Requirements
1. Using the article on California's proposed climate disclosure rules, answer these questions:
(a) On what date is the CARB public hearing scheduled?
(b) Which key elements remain open for further rulemaking?
(c) What annual revenue threshold applies under SB 261?
2. Carry on the article on California's proposed climate disclosure rules, picking up right after its final sentence.

Selection
══════════════════════════════
California Climate Disclosure: CARB Moves from Guidance to Proposed Rules
December 30, 2025On December 9, 2025, the California Air Resources Board (CARB) published a notice of public hearing to consider the proposed California Corporate Greenhouse Gas Reporting and Climate-Related Financial Risk Disclosure Initial Regulation, including a detailed staff report. The proposal formalizes definitions, fees, and a first-year reporting deadline for compliance with Senate Bill 253 (greenhouse gas (GHG) emissions) and Senate Bill 261 (climate-related financial risk) and is largely consistent with recent workshops and informal guidance. CARB scheduled a public hearing for February 26, 2026, and the public comment period on the proposed regulations will run from December 26, 2025, to February 9, 2026.
Importantly, the current proposal is subject to potential revisions: it is a notice of proposed action and not yet final. The proposed regulation must go through the formal comment period, potential responses to comment and revisions, and final adoption under the state’s administrative-procedure framework. Key elements remain open for further rulemaking, including data assurance requirements following the first reporting cycle, enforcement provisions, and reporting processes for subsequent years. Given recent legal developments—including the injunction on enforcement of SB 261 (covered in our November 21, 2025 LawFlash)—the timing and scope of climate-risk disclosures remain uncertain.
What the Proposed Regulation Covers
The proposed regulation sets forth for the first time in a formal proposed rule CARB’s comprehensive view of how it intends to operationalize SB 253 and SB 261 (beyond prior nonbinding guidance and workshops discussing what the eventual regulations might look like, which we covered in our September 17, October 20, and November 21, 2025 LawFlashes). The proposed regulation addresses a number of important topics, including who is covered, what must be reported, and how compliance will be funded.
Scope & Applicability
Covered Entities and Statutory Revenue Thresholds
Under the proposed regulation, the disclosure requirements apply to US-based entities that both exceed specified annual revenue thresholds and “do business in California.” The applicable revenue thresholds mirror those prescribed in the respective statutes—i.e., more than $1 billion in annual revenue under SB 253, and more than $500 million in annual revenue under SB 261.
══════════════════════════════
Source material
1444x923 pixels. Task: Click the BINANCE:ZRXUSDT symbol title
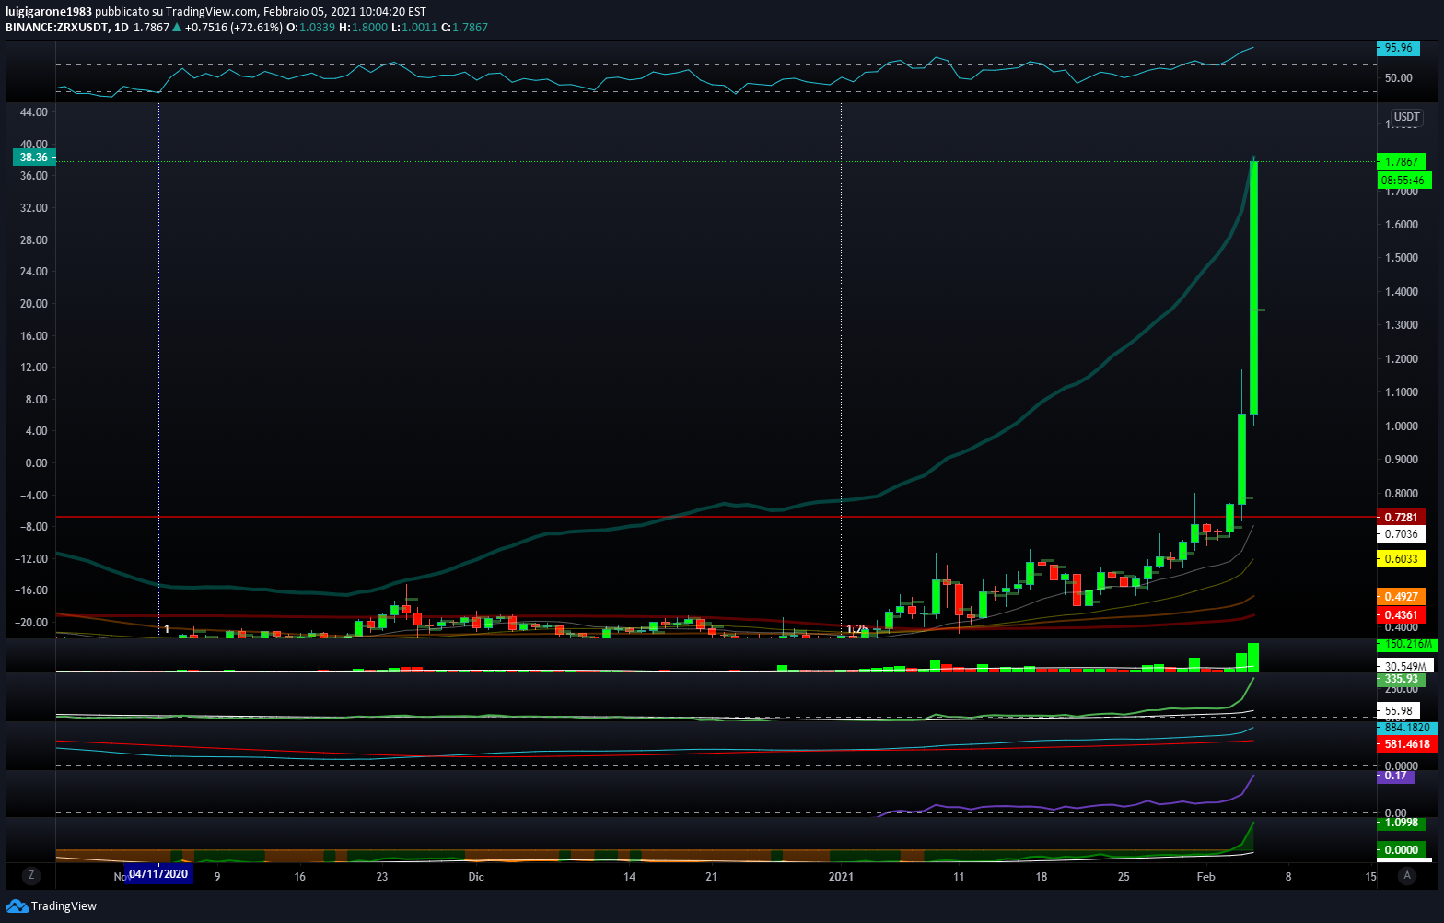[57, 28]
══════════════════════════════
Expected responses
1.
(a) February 26, 2026.
(b) Data assurance requirements following the first reporting cycle, enforcement provisions, and reporting processes for subsequent years.
(c) More than $500 million in annual revenue.

2.
Revenue Definition and Two-Year Measurement Approach
The proposed rule also includes guidance on how revenue is measured and comports with recent, informal guidance issued by CARB. The rule defines “revenue” as gross receipts under California Revenue & Taxation Code § 25120(f)(2), and the definitions of both “covered entity” and “reporting entity” provide that the applicable revenue amount is determined based on the lesser of the entity’s revenue in the two preceding fiscal years. According to the staff report, CARB adopted this two-year measurement approach to address potentially significant year-over-year revenue fluctuations, including those arising from one-time transactions, such as the sale of property or corporate assets. By requiring entities to meet the applicable revenue threshold for two consecutive fiscal years, CARB aims to reduce the likelihood that companies will move in and out of the reporting program due to temporary or anomalous revenue events and to promote greater stability and predictability in program applicability.
Rationale for Using Gross Receipts
The staff report further explains CARB’s rationale for defining revenue as gross receipts rather than as net income or revenue after operating expenses. CARB’s position is that gross receipts are a more appropriate metric for identifying companies with large-scale operations and potentially significant carbon footprints. In particular, they are more appropriate for companies operating on thin margins but with substantial sales volume—such as retailers—a revenue definition that deducted operating costs could understate the scale of business activity and inappropriately exclude large companies from regulation. CARB also notes that gross receipts are verifiable for both public and private companies through Franchise Tax Board tax filings and align with metrics commonly used by major data-tracking and reporting industries.
“Doing Business in California” Standard
For purposes of determining whether an entity is “doing business in California,” CARB proposes adopting the definition contained in the California tax code (Revenue & Taxation Code § 23101), which generally treats an entity as doing business in the state if it actively engages in transactions for financial gain or profit within California. More specifically, the staff report explains that CARB proposes to define “doing business in California” as meeting the general definition of “doing business” under section 23101(a) and satisfying one of the criteria in subsections 23101(b)(1) or (b)(2), which CARB characterizes as providing substantial indicators of meaningful business activity within the state.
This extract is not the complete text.